● **TASK DESCRIPTION**: Your response to the data below should hold nothing except the lines from the one containing "Given: Check the 基础面试系列 category checkbox" down to the one containing "Click DNS Server value 8.8.8.8", reproduced exactly and without pictures.

*** Opening INPUT DATA ***

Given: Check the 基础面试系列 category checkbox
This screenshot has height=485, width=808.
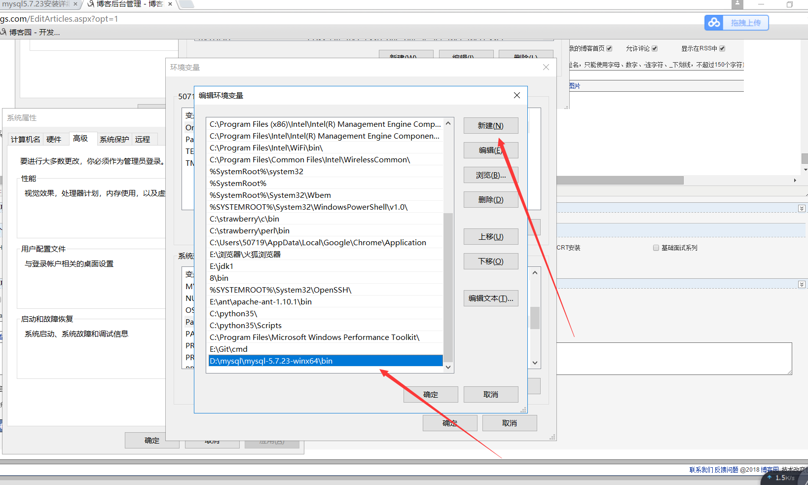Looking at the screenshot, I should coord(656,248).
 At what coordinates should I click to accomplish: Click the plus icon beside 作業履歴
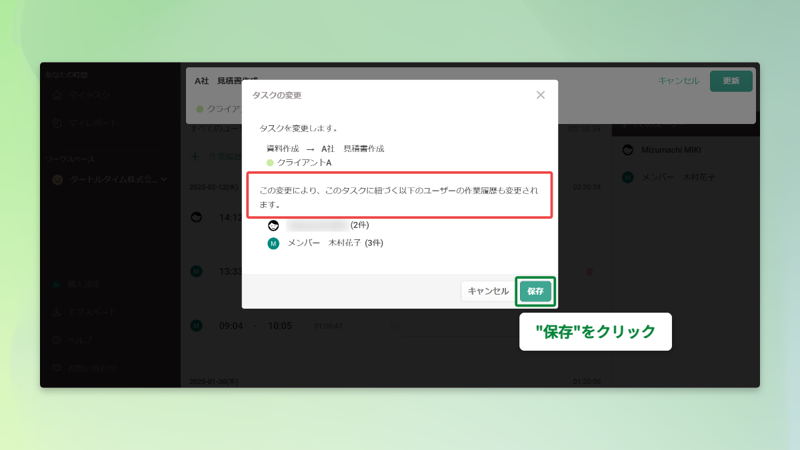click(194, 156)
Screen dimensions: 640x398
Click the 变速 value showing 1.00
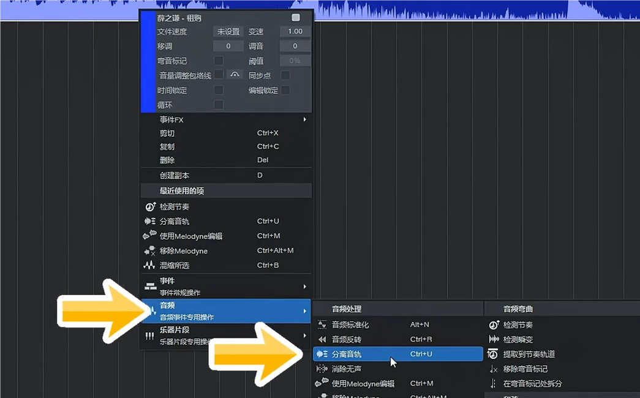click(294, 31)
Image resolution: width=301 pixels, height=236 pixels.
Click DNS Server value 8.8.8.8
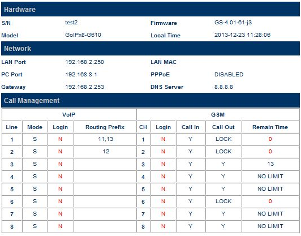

*** Closing INPUT DATA ***
*** Opening INPUT DATA ***

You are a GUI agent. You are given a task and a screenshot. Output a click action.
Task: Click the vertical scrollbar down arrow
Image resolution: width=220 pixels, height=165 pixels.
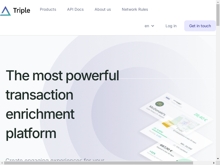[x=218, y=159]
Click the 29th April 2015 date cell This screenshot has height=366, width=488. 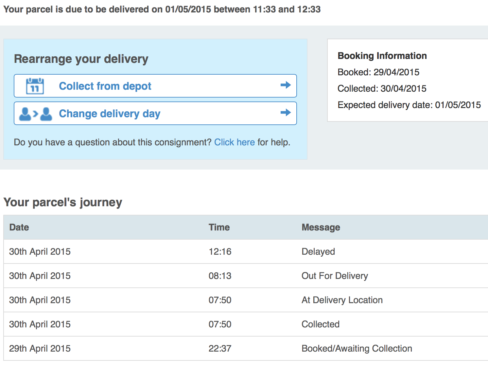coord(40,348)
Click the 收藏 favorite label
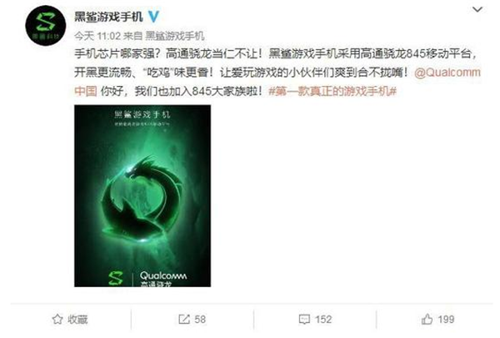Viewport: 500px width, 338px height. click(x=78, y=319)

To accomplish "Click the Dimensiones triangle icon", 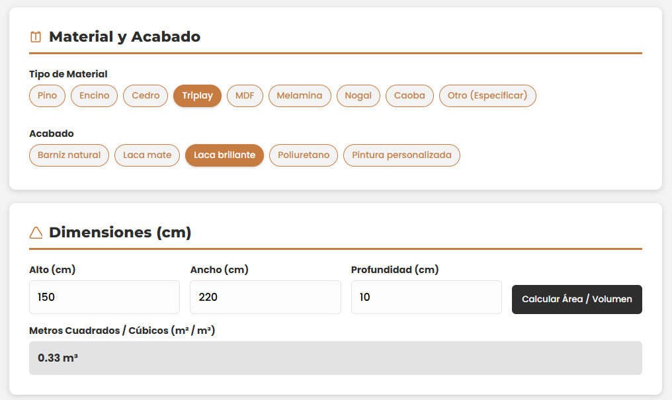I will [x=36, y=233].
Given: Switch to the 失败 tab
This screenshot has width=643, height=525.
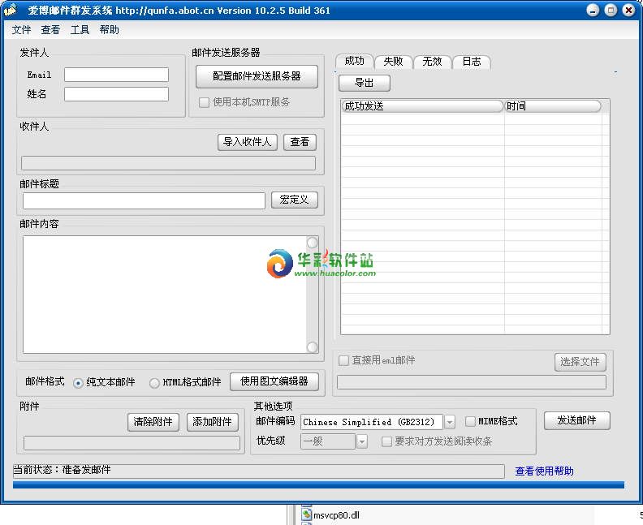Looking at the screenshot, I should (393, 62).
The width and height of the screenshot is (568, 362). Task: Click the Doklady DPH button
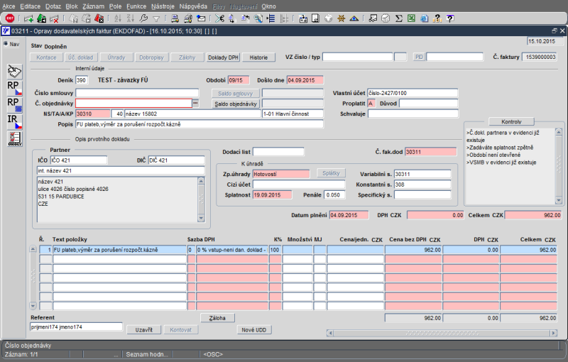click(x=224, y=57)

*** Closing INPUT DATA ***

● **TASK RESULT**:
Given: Check the 基础面试系列 category checkbox
This screenshot has height=485, width=808.
Looking at the screenshot, I should coord(656,248).
 At what coordinates should I click to accomplish: Click the plus icon beside 作業履歴
click(194, 156)
Screen dimensions: 640x398
Click the 变速 value showing 1.00
click(294, 31)
Image resolution: width=301 pixels, height=236 pixels.
Click DNS Server value 8.8.8.8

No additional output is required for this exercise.